Analysis of the occurrence of promoter-sites in DNA

Abstract
We show that the occurrence and homology score (1) of promoter-sites in DNA depends upon the base composition of the DNA. We used simple probability theory to calculate the mean homology score expected for all promoter-sites that had a specific match in the canonical hexamers. By using the square root of this mean score as a measure of significance, we objectively classify all promoter-sites which are reported. We tested the theoretical approach in two ways. First, we used the program (PROMSEARCH)1 to analyze ˜150,000 base-pairs of random sequence DNA with different base compositions and we found excellent agreement with the theoretical predictions. Our second test was the analysis of a number of sequences drawn from the GENBANK DNA sequence database.
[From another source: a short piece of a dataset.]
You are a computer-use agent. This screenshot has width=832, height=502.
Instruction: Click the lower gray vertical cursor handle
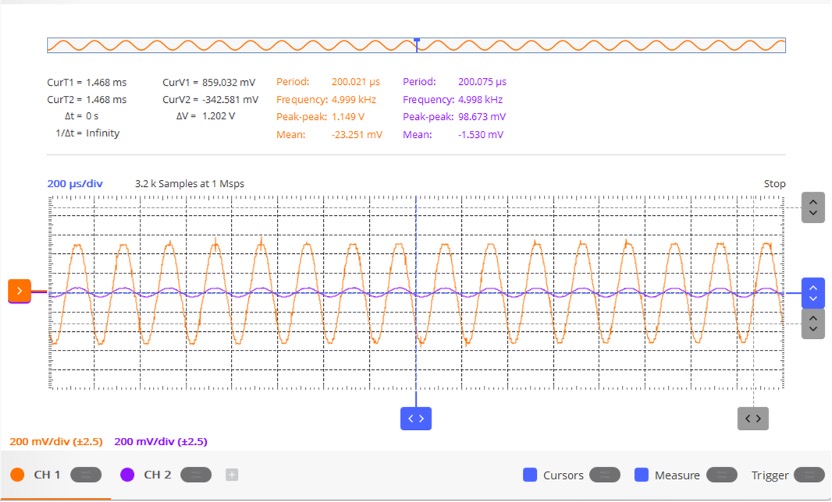pos(813,324)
We have analyzed 20 bacterial and bacteriophage sequences, which consisted of at least one operon, for promoter-sites. We found no absolute preference for promoter-sites within noncoding regions. We show the results of analyzing the phages λ, T7 and fd, and the E. coli lac operon. The major known promoters in these sequences were all found correctly. We discuss the question of the location of a number of minor promoter-sites and show how PROMSEARCH can be used to help identify the correct location of the promoter. This approach can be applied to the search for any DNA site and should allow greater objectivity when comparing DNA sequences for meaningful subsequences.